No Municipalità, no party.

Il cittadino medio riconosce il consigliere di Municipalità, il presidente del suo quartiere più che noi consiglieri comunali. E’ a loro che va a confidare i suoi problemi. E’ a loro che chiede risposte nella sua vita quotidiana. Per questo dobbiamo sanare il corto circuito che si è venuto a creare: io ho fatto questa scommessa”.

Non fiori, ma opere di bene. Anzi: soldi.

Sì, ma io non credo nemmeno che il prossimo bilancio possa essere la panacea di tutti i mali come si va dicendo. Io non mi gioco tutto su questo bilancio perchè inevitabilmente risentirà dei ritardi accumulati negli ultimi anni”.
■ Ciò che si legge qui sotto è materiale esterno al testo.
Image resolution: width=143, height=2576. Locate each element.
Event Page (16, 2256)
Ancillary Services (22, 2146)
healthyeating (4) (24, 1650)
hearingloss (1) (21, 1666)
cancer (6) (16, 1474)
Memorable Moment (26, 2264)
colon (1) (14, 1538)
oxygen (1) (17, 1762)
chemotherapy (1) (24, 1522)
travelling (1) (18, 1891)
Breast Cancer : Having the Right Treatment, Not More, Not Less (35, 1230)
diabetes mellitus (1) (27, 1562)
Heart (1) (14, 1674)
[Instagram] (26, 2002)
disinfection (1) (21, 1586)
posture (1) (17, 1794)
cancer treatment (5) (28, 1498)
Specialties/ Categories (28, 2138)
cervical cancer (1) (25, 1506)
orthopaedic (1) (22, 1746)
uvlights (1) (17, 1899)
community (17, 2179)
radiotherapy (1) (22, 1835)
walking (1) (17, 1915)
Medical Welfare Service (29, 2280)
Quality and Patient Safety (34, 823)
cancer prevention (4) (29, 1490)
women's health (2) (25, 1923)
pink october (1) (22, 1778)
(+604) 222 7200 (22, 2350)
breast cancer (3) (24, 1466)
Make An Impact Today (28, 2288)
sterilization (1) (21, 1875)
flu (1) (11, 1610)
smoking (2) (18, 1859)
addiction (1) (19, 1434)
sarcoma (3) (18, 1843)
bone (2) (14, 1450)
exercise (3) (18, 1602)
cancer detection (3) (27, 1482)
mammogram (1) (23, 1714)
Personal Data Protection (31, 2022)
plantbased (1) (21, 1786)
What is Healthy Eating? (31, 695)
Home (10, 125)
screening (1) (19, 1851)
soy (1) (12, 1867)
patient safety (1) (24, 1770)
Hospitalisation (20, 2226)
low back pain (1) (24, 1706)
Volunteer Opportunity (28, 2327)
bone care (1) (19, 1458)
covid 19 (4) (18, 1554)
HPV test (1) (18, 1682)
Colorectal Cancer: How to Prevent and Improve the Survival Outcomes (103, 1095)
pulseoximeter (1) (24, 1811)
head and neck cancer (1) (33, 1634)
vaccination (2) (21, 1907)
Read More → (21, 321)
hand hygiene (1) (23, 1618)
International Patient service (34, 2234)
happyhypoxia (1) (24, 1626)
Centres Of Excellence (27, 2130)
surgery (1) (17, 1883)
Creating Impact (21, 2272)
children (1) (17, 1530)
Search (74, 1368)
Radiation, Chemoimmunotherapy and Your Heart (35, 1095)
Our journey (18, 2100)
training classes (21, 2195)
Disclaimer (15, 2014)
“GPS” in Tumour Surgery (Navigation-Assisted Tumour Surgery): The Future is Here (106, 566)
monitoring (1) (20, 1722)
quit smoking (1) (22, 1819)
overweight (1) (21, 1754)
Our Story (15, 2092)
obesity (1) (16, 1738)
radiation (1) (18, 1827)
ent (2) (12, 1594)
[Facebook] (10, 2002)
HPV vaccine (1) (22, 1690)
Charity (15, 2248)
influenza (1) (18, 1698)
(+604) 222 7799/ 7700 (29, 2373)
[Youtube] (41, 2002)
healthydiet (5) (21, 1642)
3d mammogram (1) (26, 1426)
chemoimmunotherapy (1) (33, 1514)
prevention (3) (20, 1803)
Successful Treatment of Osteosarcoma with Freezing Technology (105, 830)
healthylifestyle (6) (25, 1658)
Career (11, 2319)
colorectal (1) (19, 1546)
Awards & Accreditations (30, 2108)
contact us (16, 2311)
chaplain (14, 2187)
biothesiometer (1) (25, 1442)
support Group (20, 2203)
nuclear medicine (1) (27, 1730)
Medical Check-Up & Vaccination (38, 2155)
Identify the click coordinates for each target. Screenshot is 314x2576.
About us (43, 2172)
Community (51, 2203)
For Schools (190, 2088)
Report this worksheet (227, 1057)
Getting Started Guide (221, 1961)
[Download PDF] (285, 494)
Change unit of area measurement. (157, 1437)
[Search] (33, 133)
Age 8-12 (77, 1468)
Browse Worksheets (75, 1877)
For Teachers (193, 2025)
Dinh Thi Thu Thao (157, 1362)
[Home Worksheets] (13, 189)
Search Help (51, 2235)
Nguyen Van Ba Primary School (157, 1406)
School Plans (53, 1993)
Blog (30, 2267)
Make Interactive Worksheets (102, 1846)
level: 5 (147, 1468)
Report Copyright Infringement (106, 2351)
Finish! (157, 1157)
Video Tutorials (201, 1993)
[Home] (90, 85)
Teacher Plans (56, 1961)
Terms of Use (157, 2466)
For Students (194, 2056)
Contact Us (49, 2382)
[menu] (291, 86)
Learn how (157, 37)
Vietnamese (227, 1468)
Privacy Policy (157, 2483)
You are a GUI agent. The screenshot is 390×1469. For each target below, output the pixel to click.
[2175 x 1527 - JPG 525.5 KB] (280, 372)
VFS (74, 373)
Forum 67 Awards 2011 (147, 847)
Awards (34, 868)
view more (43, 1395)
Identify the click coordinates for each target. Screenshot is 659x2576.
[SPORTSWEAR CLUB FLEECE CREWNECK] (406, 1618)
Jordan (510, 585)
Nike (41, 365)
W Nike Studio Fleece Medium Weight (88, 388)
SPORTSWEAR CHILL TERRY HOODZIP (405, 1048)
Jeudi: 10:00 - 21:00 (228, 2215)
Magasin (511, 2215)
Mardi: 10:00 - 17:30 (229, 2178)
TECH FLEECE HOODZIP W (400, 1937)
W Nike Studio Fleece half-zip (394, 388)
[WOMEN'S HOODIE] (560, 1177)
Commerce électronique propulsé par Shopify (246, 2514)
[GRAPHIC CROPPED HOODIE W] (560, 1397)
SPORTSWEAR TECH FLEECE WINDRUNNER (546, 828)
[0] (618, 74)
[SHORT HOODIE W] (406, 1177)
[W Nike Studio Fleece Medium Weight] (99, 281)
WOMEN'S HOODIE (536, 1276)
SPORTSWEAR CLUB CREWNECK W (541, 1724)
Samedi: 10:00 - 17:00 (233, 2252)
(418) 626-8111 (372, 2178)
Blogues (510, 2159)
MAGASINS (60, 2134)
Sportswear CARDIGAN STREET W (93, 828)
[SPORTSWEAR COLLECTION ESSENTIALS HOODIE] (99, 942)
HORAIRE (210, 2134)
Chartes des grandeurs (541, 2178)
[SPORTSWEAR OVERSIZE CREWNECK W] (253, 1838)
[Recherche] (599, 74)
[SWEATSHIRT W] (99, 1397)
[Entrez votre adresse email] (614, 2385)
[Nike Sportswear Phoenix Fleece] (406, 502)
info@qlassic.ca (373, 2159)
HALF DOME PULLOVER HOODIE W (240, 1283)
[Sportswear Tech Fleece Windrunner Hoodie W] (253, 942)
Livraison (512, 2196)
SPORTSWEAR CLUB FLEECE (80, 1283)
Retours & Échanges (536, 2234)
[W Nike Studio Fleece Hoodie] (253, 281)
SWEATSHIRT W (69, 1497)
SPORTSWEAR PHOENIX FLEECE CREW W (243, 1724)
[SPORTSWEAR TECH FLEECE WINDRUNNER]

Meglio allora puntare sull’idea di riforma da concretizzare.

Bisogna avere il coraggio di cedere quote di potere reale alle istituzioni dei quartieri. Si dirà: ma nelle Municipalità non ci sono premi Nobel capaci di gestire davvero cose importanti. Allora, dico io: per far crescere una nuova classe dirigente, iniziamo con una sperimentazione. Deleghiamo loro solo tre tipi di mansioni: iniziamo con la manutenzione delle scuole, la programmazione delle politiche sociali e l’organizzazione di alcuni servizi come quello della raccolta dei rifiuti. Sono cose che possono funzionare meglio solo con una governance davvero delocalizzata. Del resto, ogni quartiere ha la sua peculiarità soprattutto in questi campi. Ad esempio, il Vomero ha più bisogno di politiche per gli anziani rispetto a un quartiere giovane quale Scampia”.

Rimane il nodo degli appalti. Chi li gestisce?

Sempre Palazzo San Giacomo, il Comune. Ma non in maniera centralistica, bensì facendo da stazione unica appaltante per i 10 consigli municipali”.